In March 2013, Microsoft released MS13-027, a security update that could be exploited by connecting an affected USB device into the system that would then try to take over the system.[v] In October of the same year, MS13-081 was released – a different vulnerability with the same ominous description.[vi] The latest USB security vulnerability was patched in August 2015.[vii]

USB vulnerabilities are not specific to Microsoft, though. At the 2014 Black Hat security conference, researchers Karsten Nohl and Jakob Lell demonstrated that USB security is inherently flawed; most USB devices can be silently reprogrammed by malware. [viii] Reprogrammed devices can emulate a keyboard and surreptitiously type any series of commands, spoof a network card and hijack Internet traffic,[ix] or alter the contents of your files.  Dubbed BadUSB, the reprogramming is almost impossible to detect and, once it occurs, it cannot be removed even if the USB drive is completely wiped.[x]

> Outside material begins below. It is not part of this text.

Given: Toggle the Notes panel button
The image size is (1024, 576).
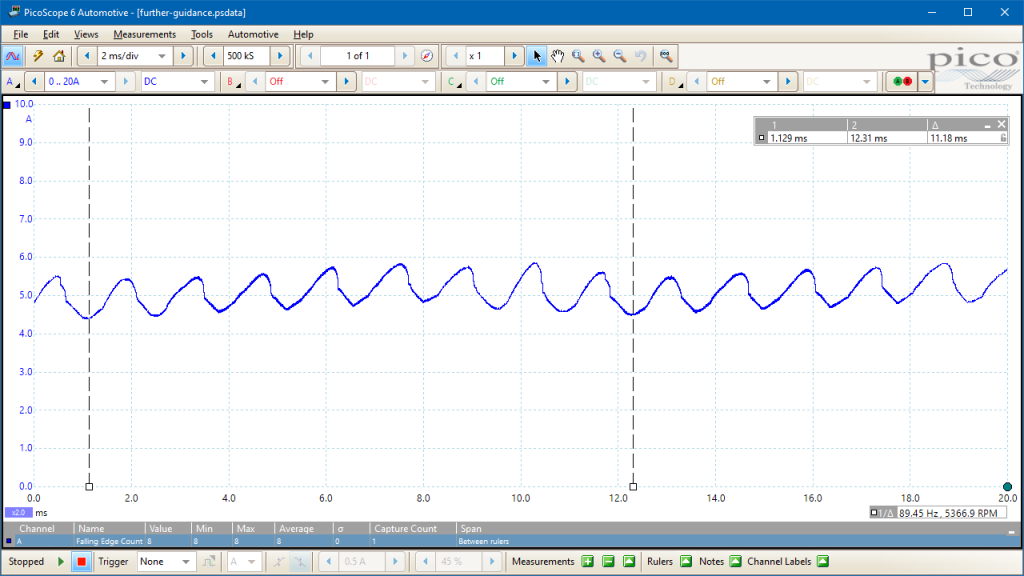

What can you do to protect yourself?

  • Never plug someone else’s USB device into your computer. Never plug your USB device into another’s computer.
  • Use cloud services such as DropBox, Microsoft OneDrive and Google Drive to share personal files and photos. To share work-related content with your colleagues, use Box.com, Accellion, secure Vanderbilt file shares or other services listed on it.vanderbilt.edu.
  • Use USB thumb/flash drives, such as imation’s IronKey line, with digitally signed firmware. [xi] If you choose less secure devices for personal use, make sure that they are made by reputable manufacturers (Kingston, Lexar, SanDisk, etc.) and are purchased from well-known firms. Generic brands from unknown vendors on sites, such as eBay and Amazon, and free devices given as promotions at conferences, for example, are much more likely to contain malware.[xii]
  • Install the latest hardware and software security patches from Microsoft, Apple, Google, etc., and keep all of your devices completely up to date.
  • Use different USB drives for home and for work. Do not plug your work-related USB devices into your home computer, and do not plug your personal USB devices into your work computer.